Everything You Need to Know About Baking with Nut Flours

Can you use them in place of wheat flour in your favorite recipes?

almond flour pancakes served with fresh strawberries
Photo: Photographer Bryan Gardner; Food Stylist Laura Rege; Prop Stylist Paige Hicks

Nut flours are finely ground nuts that are used in baked goods and savory cooking. They serve as a gluten-free, high protein alternative to traditional wheat flour, and they add a rich, nutty taste to whatever you're making. Before you start using nut flour in your recipes, there are a few key things to know.

It Isn't as Simple as a One-to-One Swap

If you're looking at a recipe that includes a wheat-based flour like all-purpose flour, you can't simply substitute a nut flour and call it a day. Angi Rassi, vice president of innovation and business development for Fisher Nuts, explains that this is because nut flours are naturally rich in fat. "We recommend following specific recipes from your favorite publications and recipe developers." She suggests using recipes that specifically call for nut flour until you are ready to experiment on your own. "Nut flours have no gluten and create a crumbly end product, so if substituting nut flour in recipes that use wheat flour, you'll need to add a binder," Olivia Roszkowski, chef-instructor at the Institute of Culinary Education, adds. This binder can take the form of eggs, ground flax seeds, chia seeds, banana, maple syrup, brown rice syrup, applesauce, or even oat flour.

Oven temperatures will also need adjusting if you're modifying a recipe that's made for wheat flour. "Nuts contain natural oils, so it's a good idea to drop the oven temperature by 25 to 50 degrees Fahrenheit when baking with them to avoid a singed product," Roszkowski says.
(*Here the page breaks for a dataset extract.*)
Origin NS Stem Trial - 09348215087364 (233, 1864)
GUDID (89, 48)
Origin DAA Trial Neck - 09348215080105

In General, Nut Flours Can Be Swapped for Other Nut Flours

If a recipe already calls for a nut flour, substituting it with another nut flour that you already have on hand should yield similar results. "We have found that certain nut flours work better in different baked goods," Rassi says. For example, almond flour has a rich, nutty flavor that works well in pancakes, breads, meatballs, burgers, and even breading for chicken or fish. Pecan flour has a maple flavor that is ideal for muffins, cookies, and streusel.

They Are More Perishable Than Wheat Flours

The higher oil and fat content of nut flours mean that they are more perishable than your standard wheat flour. To store them, Roszkowski recommends putting nut flours in a sealed bag or jar in the fridge or freezer, as this will help preserve them. If you don't have room in the fridge or freezer, store them in a sealed container in a cool, dark place. Given the perishable nature of nut flours, she recommends buying them in small quantities. Some nut flours are more perishable than others. Rassi notes that walnut flour is the most delicate.

They Lend a Sweet Nutty Flavor and Dense Texture to Baked Goods

Like the nuts they're made from, different nut flours will lend a slightly different flavor to the resulting baked good. "Pecan flour adds a hint of maple flavor while coconut flour is more tropical," Rassi says. "Overall they all add a rich, sweet nutty flavor."

Don't forget to consider texture, too. Because nut flours are heavier than wheat flour, Roszkowski says that they will create a denser baked product. "Since they don't have gluten, nut flours won't produce baked goods with as much structure, chew, or bounce," she says. Baked goods with nut flour will typically be softer and more tender. "Because nut flours have more fat content, the end result is almost buttery due to the way nuts release their natural oils when baked."